Because the curve of Charles's ascendancy preceded the widespread televising of football, glimpses of him are confined to grainy snippets of film, the most revealing that of a soaring header which brought victory over Milan at San Siro, and was used for more than 20 years by Italian television to introduce a football highlights programme.
Some felt that Charles had no peers at centre-half. Others that he was the complete centre-forward. I had never heard him state a preference. "So which was it?" I once asked him. "Centre-forward," he replied. "No question. A defender can kick five shots off the line but goalscorers get the glory."
A personal favourite among anecdotes about Charles concerns one of his rare appearances for Juventus in a defensive position. Playing in the derby game against Torino he accidentally injured one of their players. "I'd won the ball and, seeing that a gap had opened up, our supporters were shouting at me to go on and score. Glancing back I saw that the player I'd tackled was lying injured. I stopped and kicked the ball out of play."
Later that night Charles heard a din outside his villa. Horns blew; people shouted. Charles looked out to see a line of cars bearing Torino fans waving their red scarves. "When I asked them what it was all about, one came forward to say that they were thanking me for what I'd done. I invited them in and they stayed for hours, drank all my wine."
The aircraft that carried Charles home to die bore the black and white colours of Juventus. A winged chariot for a king.
JOHN CHARLES LIFE AND TIMES
1931: Born 27 December, in Swansea.
1947: Leaves school aged 15 to join home-town club Swansea City's groundstaff.
1949: After breaking into Swansea's first team, Charles is bought by Leeds United and makes debut for new club on 23 April, against Blackburn.
1950: Wins his first Wales cap in March against Ireland, at 18 years and 71 days, becoming the youngest player to appear for his country - a record broken by Ryan Giggs in 1992.
1954: Having been moved from defence to the Leeds attack, Charles scores 42 goals in 39 League matches in the 1953-54 season, even though Leeds finish mid-table in the Second Division.
1956: Member of the Leeds team which wins promotion to the First Division.
1957: After scoring 154 goals in 316 games with Leeds, signs for Juventus for a British transfer record of £65,000.
1957-58: Finishes as Serie A top-scorer in his debut season with Juventus, who win the league title. Charles remains the only British player to have topped Serie A goalscorers. Named Italy's Player of the Year.
1958: Plays for Wales at the World Cup finals. Misses quarter-final against eventual champions, Brazil, due to injury. The 17-year-old Pele scored only goal.

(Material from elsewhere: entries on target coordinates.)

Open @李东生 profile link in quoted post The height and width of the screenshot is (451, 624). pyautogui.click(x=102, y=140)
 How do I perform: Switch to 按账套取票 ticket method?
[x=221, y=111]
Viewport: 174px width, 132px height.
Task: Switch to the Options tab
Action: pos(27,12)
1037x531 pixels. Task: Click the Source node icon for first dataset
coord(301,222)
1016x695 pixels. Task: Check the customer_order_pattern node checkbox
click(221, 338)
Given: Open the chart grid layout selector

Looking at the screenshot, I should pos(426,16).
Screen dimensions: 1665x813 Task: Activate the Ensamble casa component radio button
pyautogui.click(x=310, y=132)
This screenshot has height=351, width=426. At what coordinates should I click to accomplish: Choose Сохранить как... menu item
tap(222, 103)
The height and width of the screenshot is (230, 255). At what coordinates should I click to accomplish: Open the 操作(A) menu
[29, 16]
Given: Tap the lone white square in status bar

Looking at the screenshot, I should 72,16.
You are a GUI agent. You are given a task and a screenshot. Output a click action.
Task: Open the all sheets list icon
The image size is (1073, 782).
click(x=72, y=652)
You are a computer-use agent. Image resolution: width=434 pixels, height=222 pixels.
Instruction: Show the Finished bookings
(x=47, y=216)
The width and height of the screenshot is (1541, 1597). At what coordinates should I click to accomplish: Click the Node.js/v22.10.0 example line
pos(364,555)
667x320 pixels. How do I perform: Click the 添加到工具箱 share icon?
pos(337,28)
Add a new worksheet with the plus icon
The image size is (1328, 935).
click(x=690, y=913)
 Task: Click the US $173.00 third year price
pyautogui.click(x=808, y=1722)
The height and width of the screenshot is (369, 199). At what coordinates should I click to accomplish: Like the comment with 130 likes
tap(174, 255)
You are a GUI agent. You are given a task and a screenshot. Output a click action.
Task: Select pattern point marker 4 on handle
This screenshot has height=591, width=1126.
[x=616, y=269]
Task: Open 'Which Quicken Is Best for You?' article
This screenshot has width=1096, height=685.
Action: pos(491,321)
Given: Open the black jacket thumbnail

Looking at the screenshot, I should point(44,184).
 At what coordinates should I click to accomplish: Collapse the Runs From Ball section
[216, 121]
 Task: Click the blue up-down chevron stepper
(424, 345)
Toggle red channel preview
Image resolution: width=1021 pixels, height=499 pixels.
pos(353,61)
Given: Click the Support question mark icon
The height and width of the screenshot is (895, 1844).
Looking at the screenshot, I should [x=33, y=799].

1960: Juventus win league and cup double with Charles scoring 23 goals in 34 matches.
1961: Scores 15 goals in 32 games as Juventus retain league title.
1962: Leaves Juve after scoring 93 goals in 155 appearances. Rejoins Leeds, in a £57,000 deal. Spends only 91 days at Elland Road before returning to Italy to join Roma.
1963: After playing only 10 games and scoring four goals for Roma, Charles is sold to Cardiff City for £20,000.
1964: International career ends after 38 caps for Wales and 15 goals.
1966: Becomes player-manager at non-League Hereford United. Unsuccessful in management, he extends playing career with Merthyr Tydfil until retiring aged 41. Charles was never booked or sent off in his career.
2001: Charles is given CBE in the Queen's Birthday Honours.
2004: Taken to hospital in January and underwent surgery in Milan to remove a blood clot on his leg. Flown to England by Juventus' private jet.
February 21: Charles dies in Wakefield hospital.